Las Vegas has done this before. In July, the city accepted school supplies in lieu of parking ticket payments.

BRIGGS: A remarkable life-saving rescue captured on video in Utah.


UNIDENTIFIED MALE: We got a train coming. We got a train coming. We got train coming.


BRIGGS: Utah state trooper Ruben Correa pulling an unconscious driver from his car stuck on the tracks just seconds before it was hit by a train. Police say a medical issue caused the man to drive off a highway and onto those tracks. Correa arrived in the nick of time. It took 35 seconds from the time he got out of his patrol car to the moment the train smashed into the vehicle. The hero trooper says he wasn't really thinking, just doing his job. As for the driver, he was checked out by medical personnel and is said to be doing well.

ROMANS: All right. Let's get a check on CNN Business this morning. This Thursday morning. Taking a look at markets around the world. Mostly leaning higher here. In the U.S., futures right now are also just barely higher. Stocks were down yesterday. There was some weak retail sales data and worries about the trade war. That helped offset what has been some strong earnings.

The Dow closed down just 22 points, barely moving really. The S&P 500 and the Nasdaq also down a little bit. Retail sales fell in September. The first decline in seven months. Consumers are spending less on cars and online purchases that weighed down that sales number.

General Motors, though, closed up 1.1 percent on news it reached a tentative deal with the union to end a 31-day strike.

All right. Streaming wars heating up. And Netflix fell short of its own expectations. Netflix added 6.8 million new subscribers in the third quarter just under the $7 million it expected. Revenue went up 31 percent, $5.2 billion. Wednesday's earnings were important for investors who've been worried about Netflix's growth. This is also the last report before Apple and Disney launch their streaming services next month. The field is going to get even more crowded next year with Warner Media and NBC Universal services. Still Netflix has a head start with more than 150 million subscribers worldwide.

All right. How much would you pay for the most expensive home for sale in the U.S. right now? The legendary Casa Encantada is listen for $225 million. It's 40,000 square feet. It's an estate owned by Gary Winnick. It sits on top of the Bel Air Country Club. Winnick is best known for founding Global Crossing back in 1997. But the estate is on sale in a market in the midst of a downturn.

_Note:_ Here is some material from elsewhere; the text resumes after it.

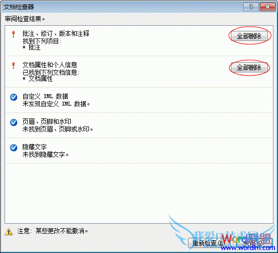This screenshot has height=253, width=278.
Task: Click the 隐藏文字 heading text
Action: click(x=34, y=147)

So say you don't have $200 million. Say you only have $20 million, right? Sales of $10 million and $20 million homes are down about 20 percent and 25 percent. Single-family home sales on the west side of L.A. are down about 16 percent from last year. So all of that big left coast money. I don't know. Real estate market, not so great.

BRIGGS: Not so hot indeed.

ROMANS: If you're a mega billionaire.

BRIGGS: No. Sorry for them.

Thanks to our international viewers for joining us. Have a great rest of your day. For our EARLY START viewers, we continue right now.

ROMANS: His text messages are at the heart of the impeachment probe. The ambassador to the E.U. testifies behind closed doors today.


PELOSI: It was a meltdown, sad to say.

SCHUMER: He called her a third-rate politician.


BRIGGS: Tensions boil over at the White House. Democrats walk out after the president unleashes his fury.

ROMANS: Don't be a tough guy. Don't be a fool. An incredible letter from the president to his Turkish counterpart, who didn't seem to care.

BRIGGS: And a remarkable rescue. A car stuck on the tracks. An officer jumps in with literally no time to spare.

Welcome back to EARLY START on a Thursday. I'm Dave Briggs.

ROMANS: I'm Christine Romans. It is Thursday, October 17th. It is 5:00 a.m. in the East. Good morning, everyone.

Just hours from now, the ambassador at the center of the impeachment inquiry will be testifying under subpoena on Capitol Hill. Gordon Sondland was supposed to show up last week but he was blocked by the State Department. Remember it was Sondland who texted a special envoy to Ukraine that President Trump, quote, "really wants the deliverable."